> Goal of the exercise: Please transcribe exactly the line that holds "Where should I" and all lines that follow it to the end of the records below, omitting any pictures.

> Record extracts:
────────────────────
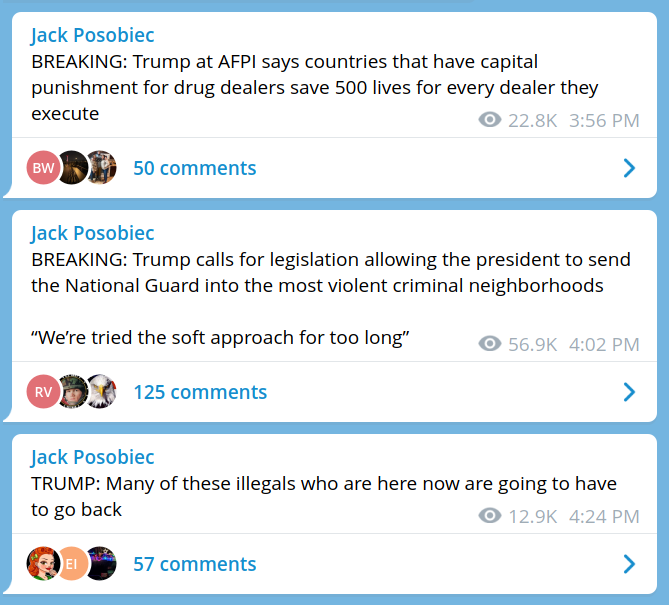669x605 pixels.
Task: Click the soldier avatar in second post
Action: [x=72, y=392]
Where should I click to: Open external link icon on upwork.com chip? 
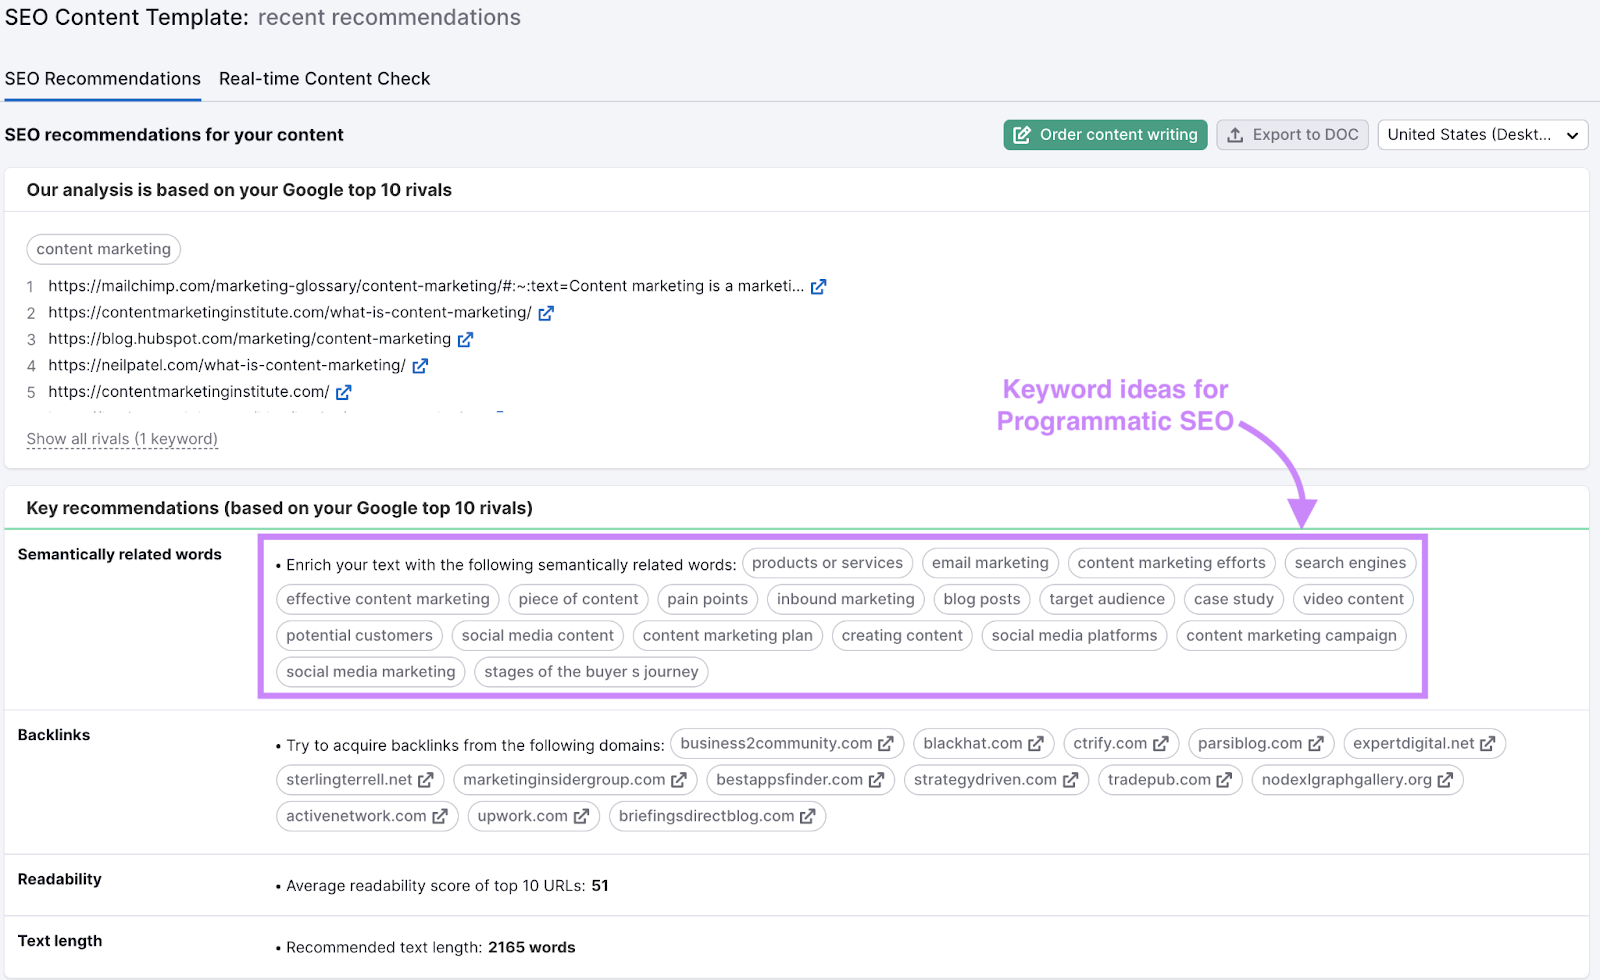(x=581, y=817)
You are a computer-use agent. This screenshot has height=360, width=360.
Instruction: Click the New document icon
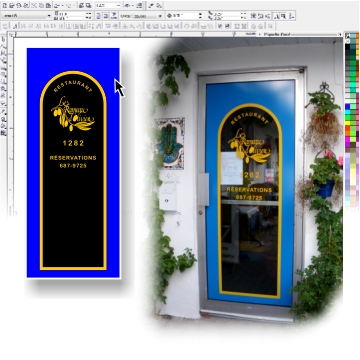pos(5,6)
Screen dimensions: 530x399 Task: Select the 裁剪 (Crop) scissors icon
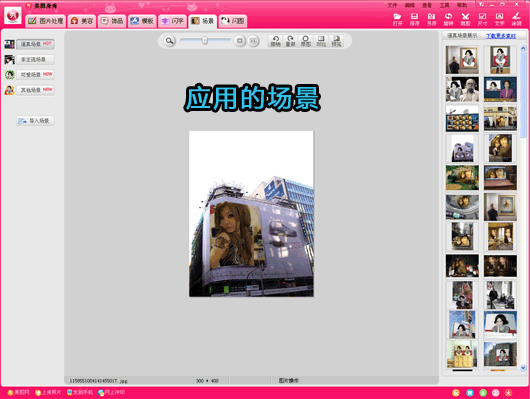(x=465, y=19)
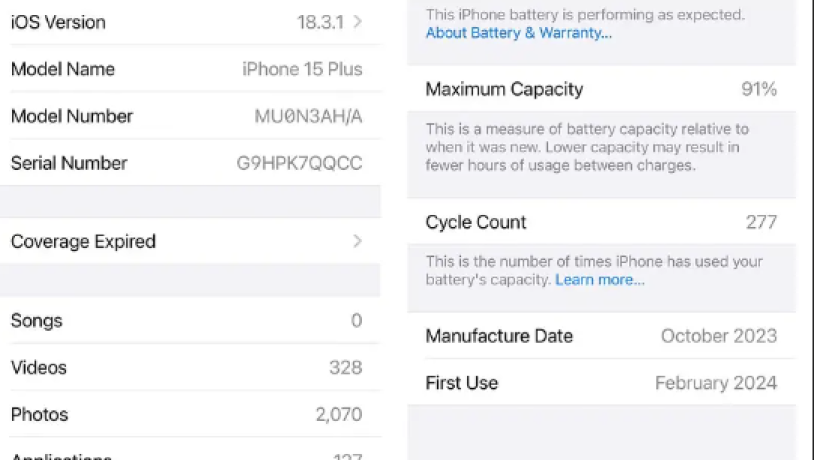Tap the October 2023 manufacture date value
Screen dimensions: 814x460
(x=719, y=336)
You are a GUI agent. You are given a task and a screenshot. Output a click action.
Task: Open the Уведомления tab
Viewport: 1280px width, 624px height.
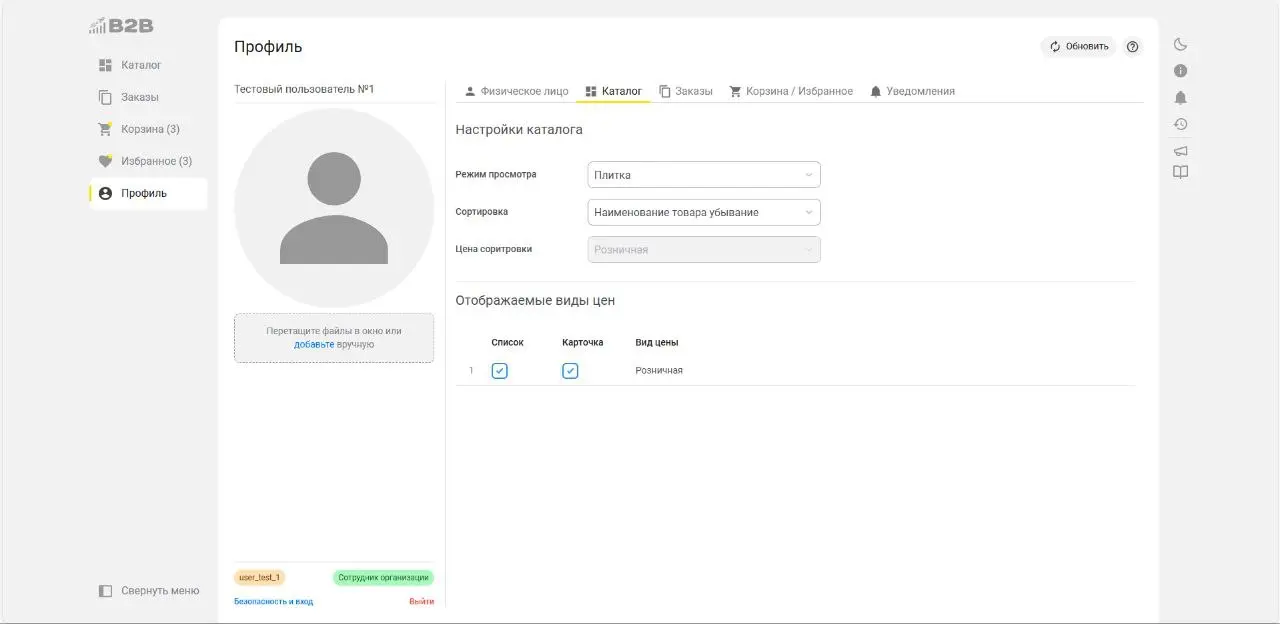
────────────────────
> Written response:
Where should I click to: Open external link icon on upwork.com chip? 
(x=581, y=817)
You are a computer-use agent. This screenshot has height=360, width=360.
Instruction: Click the New document icon
pos(5,6)
Screen dimensions: 530x399 Task: Select the 裁剪 (Crop) scissors icon
(x=465, y=19)
Tap the October 2023 manufacture date value
Screen dimensions: 814x460
(x=719, y=336)
You are a GUI agent. You are given a task and a screenshot. Output a click action.
Task: Open the Уведомления tab
Viewport: 1280px width, 624px height.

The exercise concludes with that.